A pesar de que estas opiniones son vertidas por malaleches, en parte tienen razón. Las personas perciben la realidad de acuerdo con su ubicación geográfica y su posición social. Es lo que en columnas anteriores he llamado la “racionalidad localizada”. Interpretamos el mundo sobre la base de nuestra formación, disposición cultural y cognitiva, posición ideológica y múltiples elementos más. Cada persona o grupo, de una forma u otra, construye “su verdad” sobre la base de los elementos mencionados. Es debido a esta parcelación interpretativa de la realidad que resulta saludable e indispensable el encuentro y diálogo con los demás, enriqueciendo así nuestras percepciones y análisis.
Es decir, ¿existe alguna persona que pueda conocer plenamente nuestra realidad? No, no es posible. Y debemos temerles a aquellos que actúan como si la conocieran. Justo ese tiende a ser el rasgo más común del extremista (político, religioso, social) que no advierte matices, sino que se alimenta de gruesas generalizaciones y estereotipos.

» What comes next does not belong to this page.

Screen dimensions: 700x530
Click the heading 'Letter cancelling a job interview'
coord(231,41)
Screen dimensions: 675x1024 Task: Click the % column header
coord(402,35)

Está de más decir que somos una sociedad nacional muy compleja y diversa. Empero, no somos la única con estas características en el planeta. Por ejemplo, si queremos comparar en términos económicos la comunidad autónoma española más rica (Madrid) y la más pobre (Extremadura), hay una diferencia de casi dos a uno en términos del PBI por habitante. En cambio, en el caso nuestro, la diferencia entre regiones en los extremos económicos es de ocho a uno.
Estas brechas grandes tienden a ocurrir en sociedades que están lejos de universalizar los derechos. Entonces, no nos entendemos solo por ser diversos, sino también por nuestra desigualdad extrema. El ninguneo que tantos peruanos expresan sentir tiene como base la falta de reconocimiento de su lugar en la sociedad, sus demandas y necesidades. Como las desigualdades están sumamente correlacionadas con discriminaciones de larga data (etnia, clase y género), ya forman parte de comportamientos estructurados. Modificarlos no solo es cuestión de deseos, sino de cambios profundos sobre cómo está organizada la sociedad.

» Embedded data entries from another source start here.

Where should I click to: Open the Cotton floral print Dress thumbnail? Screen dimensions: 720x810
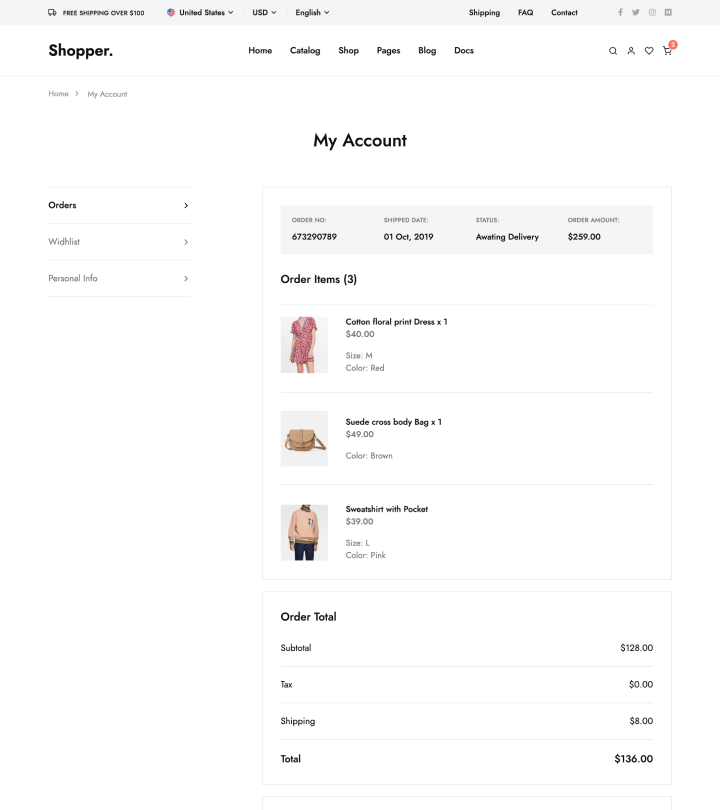(x=304, y=345)
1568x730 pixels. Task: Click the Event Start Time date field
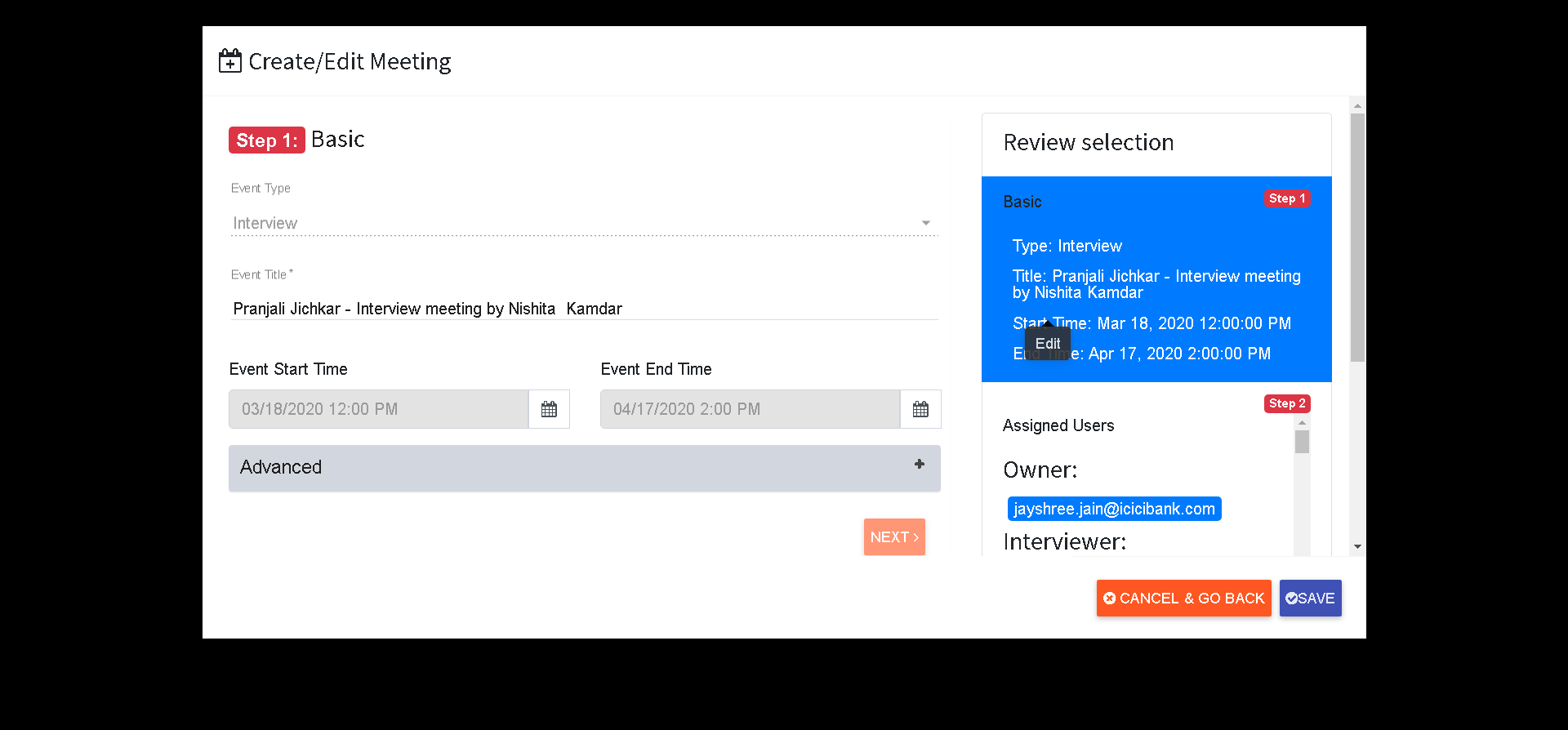click(379, 409)
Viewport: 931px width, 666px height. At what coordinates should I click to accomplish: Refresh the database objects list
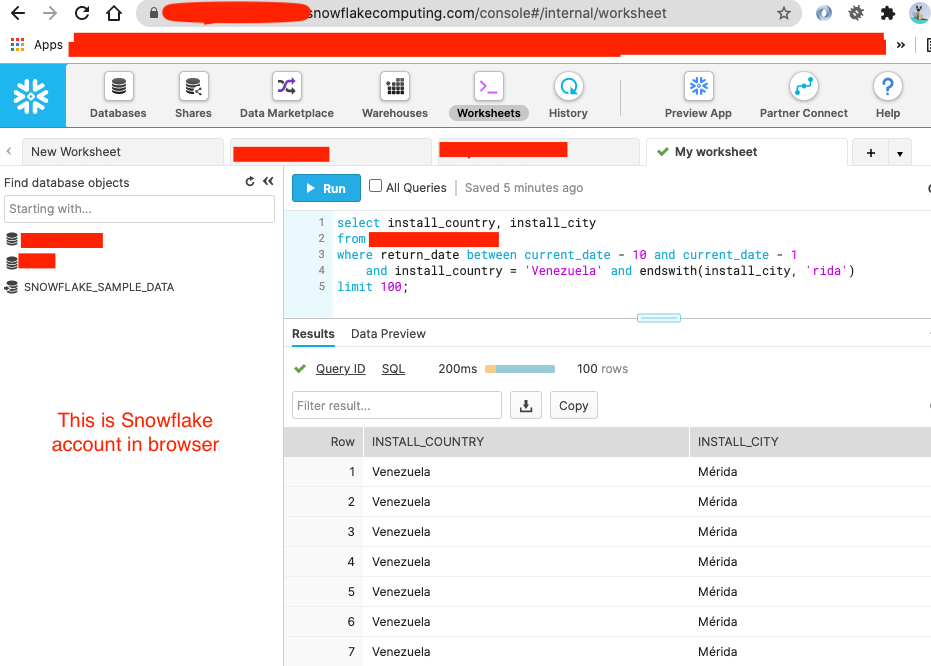point(247,182)
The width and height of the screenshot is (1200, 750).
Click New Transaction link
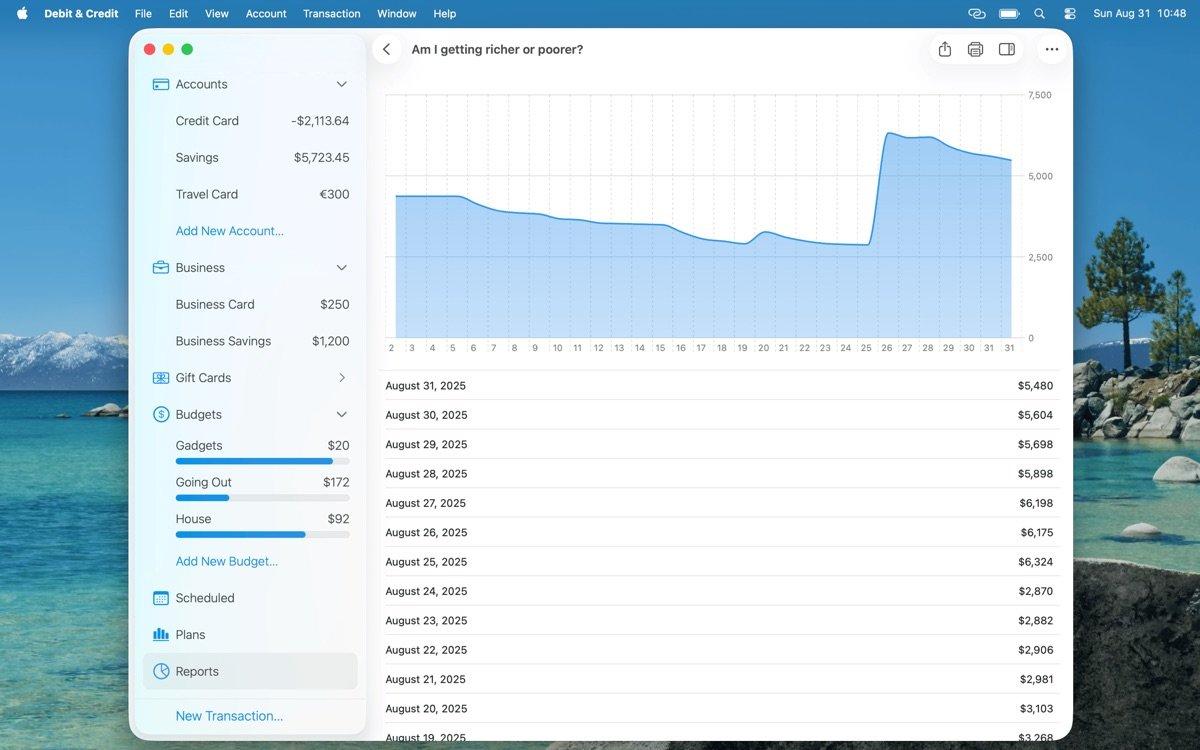click(229, 716)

Pensemos, por ejemplo, en cómo la desigualdad se alimenta de un hecho político central: el fracaso de la representación. ¿Cómo es que no conocemos y actuamos sobre las necesidades y demandas de tantos pueblos del Perú si tenemos tres niveles de gobierno? Como diseño de gobernanza, estos deberían servir como correa de transmisión entre lo local, lo regional y lo central. Por un lado, las elecciones deberían ser un mecanismo para que las principales preocupaciones ciudadanas se plasmen en candidaturas, autoridades y programas. Por el otro, la administración estatal (funcionarios y operadores) debería estar informada sobre las particularidades, dada su presencia en cada localidad.

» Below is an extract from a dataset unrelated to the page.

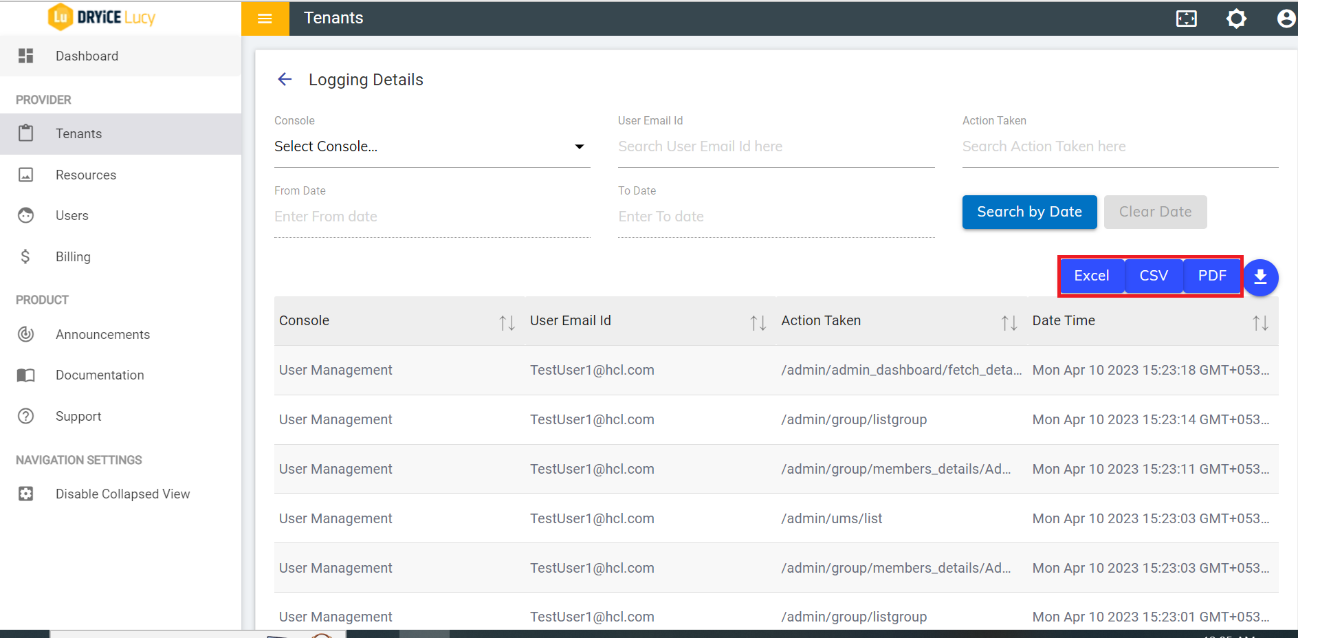This screenshot has width=1320, height=638.
Task: Click the Users sidebar icon
Action: (25, 215)
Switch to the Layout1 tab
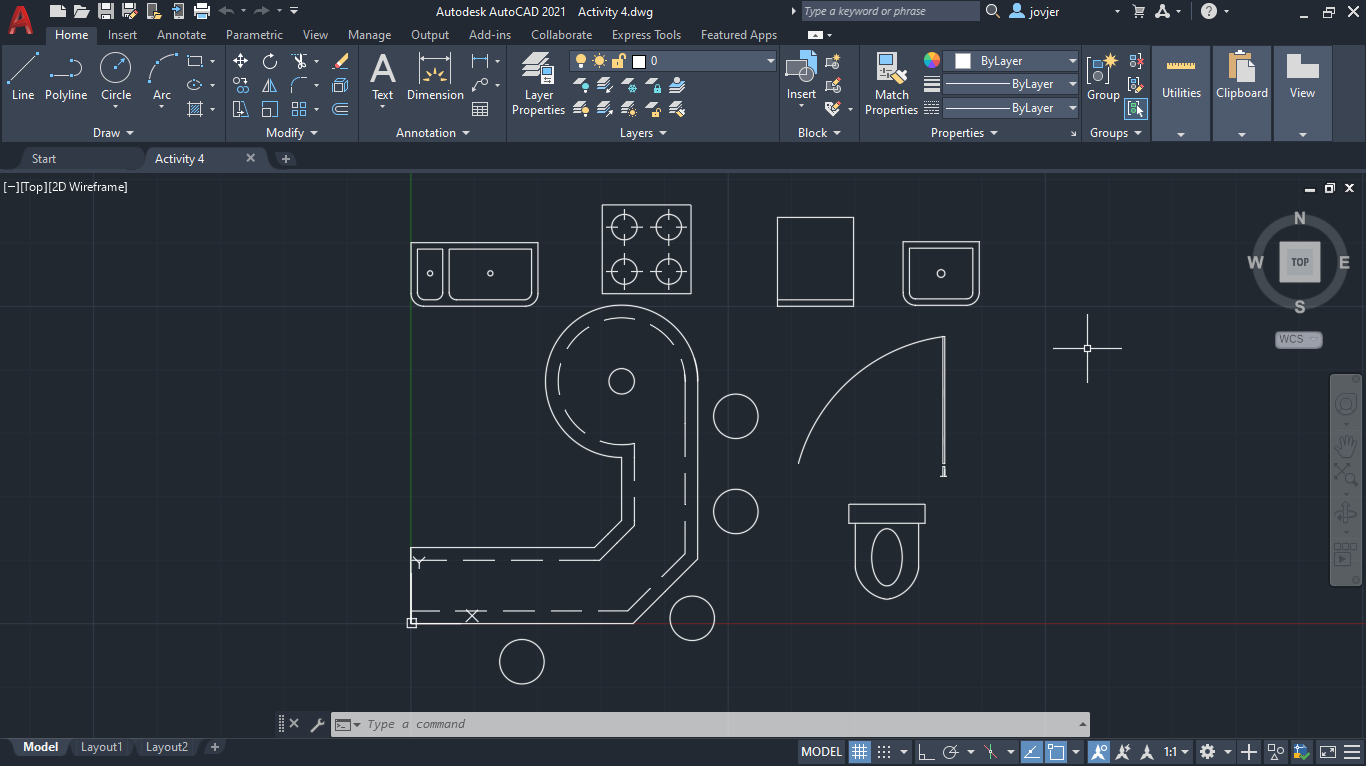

La crisis política, no obstante, se ha alimentado del continuo debilitamiento de la representación. Hay una ausencia de legítimos intermediarios. Los partidos políticos hace tiempo que dejaron de serlos para transformarse en cascarones de intereses personales. Y la burocracia está infestada de corrupción e ineptitud. En términos de la sociedad, las iglesias también han perdido su capacidad de intermediación, al igual que las ONG, las universidades regionales y las organizaciones sociales, sindicales o gremiales.
Reconstruir o crear legítimas correas de transmisión no son tareas fáciles porque estas deben edificarse sobre una confianza prácticamente inexistente que tendrá que construirse lentamente. A corto plazo, sin embargo, se debe superar la ira que hoy día sostiene el actuar de los grupos enfrentados, ya que, como bien mencionó hace poco Max Hernández, la rabia es lo único que no es capaz de construir. La única alternativa que avizoro es una tregua que nos permita reflexionar y que debe ser impulsada desde una ciudadanía que no comulgue con los extremos que nos están llevando al precipicio.